The Royal Institute of British Architects’ (RIBA) has published the latest results of the monthly Future Trends Survey, which cover May 2011.
This month’s results highlight a reduction in the number of practices expecting more work, falling 5% from 31% in April to 26% in May. Practices of all sizes throughout the UK continue to remain very cautious about increasing their permanent staffing levels, with practices predicting an increase in staff levels remaining at 7%, and 79% of practices expecting staff levels to stay the same (a 2% rise from 77% in April). Levels of underemployment also rose, with 29% of architects stating that they were personally underemployed compared to 26% in April.

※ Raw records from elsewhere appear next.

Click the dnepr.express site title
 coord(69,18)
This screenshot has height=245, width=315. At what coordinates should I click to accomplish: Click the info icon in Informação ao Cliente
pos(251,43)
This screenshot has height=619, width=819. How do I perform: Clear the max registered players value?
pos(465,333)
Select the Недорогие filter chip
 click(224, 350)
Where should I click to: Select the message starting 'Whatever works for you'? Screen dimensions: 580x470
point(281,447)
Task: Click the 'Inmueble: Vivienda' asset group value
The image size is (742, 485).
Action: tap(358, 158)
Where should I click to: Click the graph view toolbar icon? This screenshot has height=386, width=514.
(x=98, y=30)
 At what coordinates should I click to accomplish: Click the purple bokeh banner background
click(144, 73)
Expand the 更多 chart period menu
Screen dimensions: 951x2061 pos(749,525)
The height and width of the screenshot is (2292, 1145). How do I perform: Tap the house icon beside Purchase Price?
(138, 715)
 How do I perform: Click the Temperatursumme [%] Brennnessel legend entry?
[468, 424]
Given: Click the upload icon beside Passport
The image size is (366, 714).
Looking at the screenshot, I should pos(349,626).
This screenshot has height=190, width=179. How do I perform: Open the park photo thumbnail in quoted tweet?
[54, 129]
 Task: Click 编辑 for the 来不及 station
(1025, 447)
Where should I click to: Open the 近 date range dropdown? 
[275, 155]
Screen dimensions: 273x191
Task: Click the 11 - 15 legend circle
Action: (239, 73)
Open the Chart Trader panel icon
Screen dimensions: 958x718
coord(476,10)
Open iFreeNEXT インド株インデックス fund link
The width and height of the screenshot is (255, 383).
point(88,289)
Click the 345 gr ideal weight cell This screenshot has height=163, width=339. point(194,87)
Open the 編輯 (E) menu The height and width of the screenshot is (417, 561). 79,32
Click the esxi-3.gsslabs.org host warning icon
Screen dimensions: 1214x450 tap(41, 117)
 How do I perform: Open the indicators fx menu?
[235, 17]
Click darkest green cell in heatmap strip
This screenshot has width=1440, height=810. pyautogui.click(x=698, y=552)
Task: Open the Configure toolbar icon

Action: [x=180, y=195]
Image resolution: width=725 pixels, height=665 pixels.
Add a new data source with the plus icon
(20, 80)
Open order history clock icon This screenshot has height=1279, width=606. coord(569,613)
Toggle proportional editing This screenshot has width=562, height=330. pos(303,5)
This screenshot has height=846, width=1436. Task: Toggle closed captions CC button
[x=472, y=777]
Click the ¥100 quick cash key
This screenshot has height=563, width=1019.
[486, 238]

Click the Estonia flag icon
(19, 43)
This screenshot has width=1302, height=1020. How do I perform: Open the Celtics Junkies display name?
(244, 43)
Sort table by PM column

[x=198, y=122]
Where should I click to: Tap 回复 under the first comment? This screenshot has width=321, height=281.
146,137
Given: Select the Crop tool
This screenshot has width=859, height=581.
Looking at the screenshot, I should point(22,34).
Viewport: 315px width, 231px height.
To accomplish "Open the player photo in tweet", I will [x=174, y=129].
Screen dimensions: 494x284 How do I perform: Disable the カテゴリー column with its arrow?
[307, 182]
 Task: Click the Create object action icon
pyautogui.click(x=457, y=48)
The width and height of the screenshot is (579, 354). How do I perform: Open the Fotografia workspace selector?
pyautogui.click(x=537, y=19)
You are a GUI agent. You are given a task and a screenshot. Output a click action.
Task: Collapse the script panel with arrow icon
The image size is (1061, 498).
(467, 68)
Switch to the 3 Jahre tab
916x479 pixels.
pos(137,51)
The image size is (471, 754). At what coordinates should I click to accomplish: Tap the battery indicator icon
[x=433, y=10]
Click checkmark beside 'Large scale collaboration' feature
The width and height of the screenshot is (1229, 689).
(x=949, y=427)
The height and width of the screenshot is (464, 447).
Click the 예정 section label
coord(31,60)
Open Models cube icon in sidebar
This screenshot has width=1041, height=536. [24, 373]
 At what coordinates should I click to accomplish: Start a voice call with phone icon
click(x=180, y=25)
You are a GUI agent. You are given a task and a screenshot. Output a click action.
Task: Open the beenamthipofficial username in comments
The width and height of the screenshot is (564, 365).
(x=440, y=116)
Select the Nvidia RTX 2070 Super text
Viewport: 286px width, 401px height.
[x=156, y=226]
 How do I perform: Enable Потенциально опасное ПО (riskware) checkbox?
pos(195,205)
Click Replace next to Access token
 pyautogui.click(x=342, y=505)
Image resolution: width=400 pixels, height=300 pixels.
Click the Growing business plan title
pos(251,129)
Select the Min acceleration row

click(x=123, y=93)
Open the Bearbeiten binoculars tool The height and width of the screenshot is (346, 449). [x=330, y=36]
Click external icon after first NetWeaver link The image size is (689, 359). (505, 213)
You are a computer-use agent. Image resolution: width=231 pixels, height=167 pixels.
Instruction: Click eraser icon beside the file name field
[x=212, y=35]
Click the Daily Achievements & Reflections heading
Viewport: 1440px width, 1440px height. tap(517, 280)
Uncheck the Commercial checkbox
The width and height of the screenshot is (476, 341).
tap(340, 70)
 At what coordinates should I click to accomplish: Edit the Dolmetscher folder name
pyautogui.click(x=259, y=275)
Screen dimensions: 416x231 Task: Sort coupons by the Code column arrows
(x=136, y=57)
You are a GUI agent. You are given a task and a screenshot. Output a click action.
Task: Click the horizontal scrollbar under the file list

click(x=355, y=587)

The private housing sector forecast (balance figure +6) is the only sector that currently remains positive; the number of practices expecting a rise in private sector housing workload fell 4% from 27% in April to 23% in May; the number of practices expecting less work fell marginally from 18% in April to 17% in March. 21% of practices expected less commercial sector work compared to 17% in May, whilst the number expecting a rise in workload rose to 19% in May (18% in April).
The public sector forecast (balance figure -25) continues to predict a declining workload; in May, 7% of practices expected a rise in public sector work, compared to 9% in April, whilst the number of practices expecting workload to drop remained constant at 31%.
The statistical analysis of the survey enables the RIBA to regularly report on two key confidence tracking indices relating to future workloads and staffing levels. For May 2011, the RIBA Future Trends Workload Index is +2 (compared to +8 in April), and the RIBA Future Trends Staffing Index is -8 (compared to -9 in April).
Adrian Dobson, RIBA Director of Practice said:
‘The RIBA Future Trends Workload Index for May 2011 is +2, falling from +8 in April 2011. Confidence about future work prospects has weakened somewhat for all sizes of practice this month. In terms of geographical analysis, practices based in London, the South of England, and Wales and the West returned more optimistic future workload forecasts than those in the rest of the United Kingdom.
‘Year-out and post part 2 students continue to be severely impacted by the lack of employment opportunities in the architects’ profession. Our practices report that they are currently employing less than half the number of students they employed even 12 months ago, reinforcing that this group is particularly vulnerable at this point in the economic cycle.
‘Our practices continue to report intense fee competition and greater use by clients of fee tendering for professional services. A number of practices comment on declining work opportunities in the public sector. The future outlook continues to be uncertain for many practices. More positively those working on high end residential projects, conservation work or with an established presence in key overseas markets are experiencing more resilient workloads.’